At the start of the project, work was focused on the formulation of the key concepts that inform the three research strands, in particular “archipelagic India”, “archipelagic memory” and “Indian Ocean quotidian”. An archipelagic approach to research was devised, shifting the vantage point from the periphery to the centre, thus foregrounding the perspective of island spaces and proceeding inwards from there to the Indian subcontinent along concentric circles of national belonging. Accordingly, archival research started in Mauritius and continued in Pondicherry, two regions connected by an earlier colonial history and by continuing linguistic affinities which endow them with a standpoint on national developments that are eccentric, not only geographically but also epistemologically.

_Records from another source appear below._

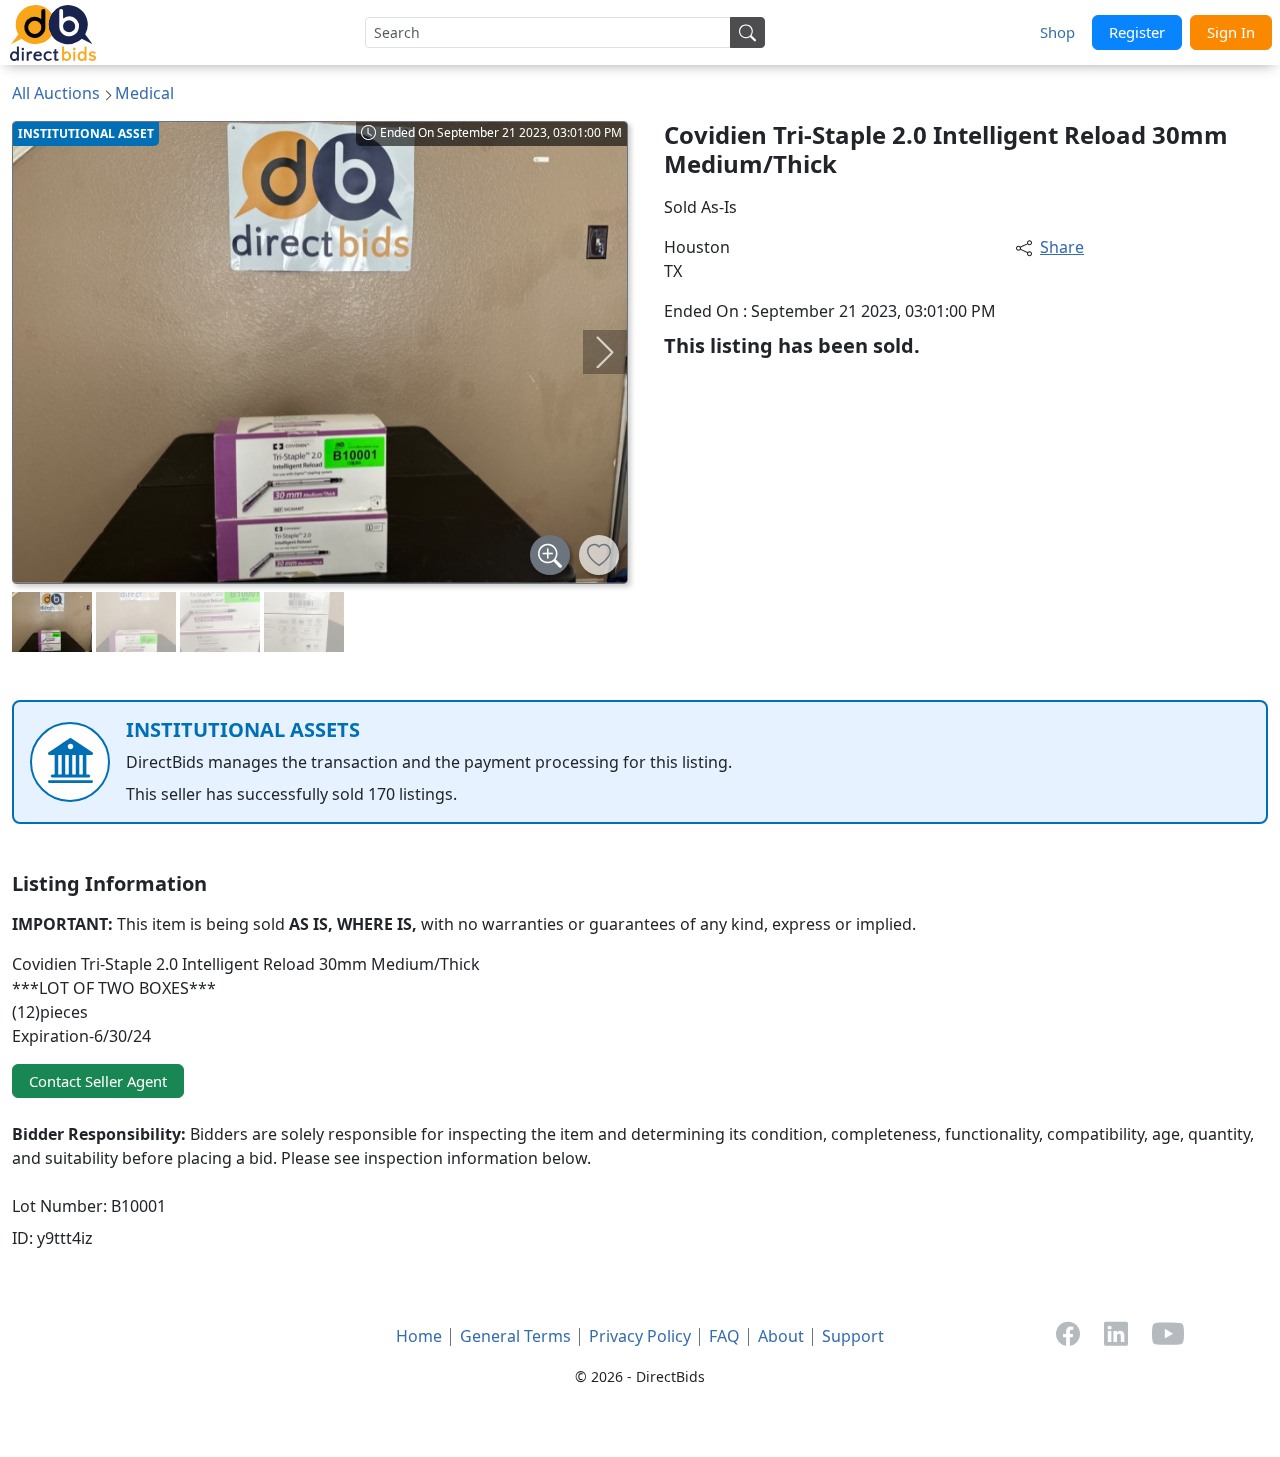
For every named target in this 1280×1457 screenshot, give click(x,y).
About (781, 1336)
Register (1137, 32)
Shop (1057, 32)
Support (853, 1336)
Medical (144, 93)
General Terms (515, 1336)
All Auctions (56, 93)
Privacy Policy (640, 1336)
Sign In (1231, 32)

Across all strands, work has involved research into a series of periodicals from Pondicherry, Mauritius and the Indian Ocean region from whose pages an intense intellectual effort of ‘world-making’ emerged, veered towards the geopolitical, ideological or cultural rapprochement of different Indian Ocean regions between 1947 and the early 1970s. Archival research was also focused on the analysis of works by writers from India or of Indian origin whose politics or poetics speak to the challenge of thinking India ‘archipelagically’, and on the genre of literary anthologies.
Research visits were useful towards the production of a few case studies examining places that, regardless of their peripherality with respect to the political centre of gravity of the Indian nation, had a significant purchase on the conceptual and imaginative geographies of Indian writers and intellectuals and constituted the material nodes of ‘archipelagic India’. In Mauritius, the research focused on selected memorial sites and literary representations of plantation lives in Western Indian Ocean islands; in India, a series of locations in Tamil Nadu and Karnataka that have enabled a reading of R.K. Narayan’s Indian Ocean fictional geographies against the metaphorical representation of India as an urban-rural archipelagic continuum; in Indonesia, the sites of the Bandung 1955 conference.
In addition to the project publications (listed under Results) and a series of presentations at academic seminars and international conferences, findings have been disseminated to the scientific community and communicated to the larger public through a series of activities, including the seminar series "Archipelagic Indias" (2021-2024, partly available on YouTube); the webinar "Conceptualising Archipelagic Memory" (01/02/2022, available on YouTube); the international conference "Archipelagic Memory: Intersecting Geographies, Histories and Disciplines" (Mauritius, 2-4 August 2022); the event "Writing and imagining history: Narrating the Indian Ocean world", with writer Amitav Ghosh (London, 28 November 2024).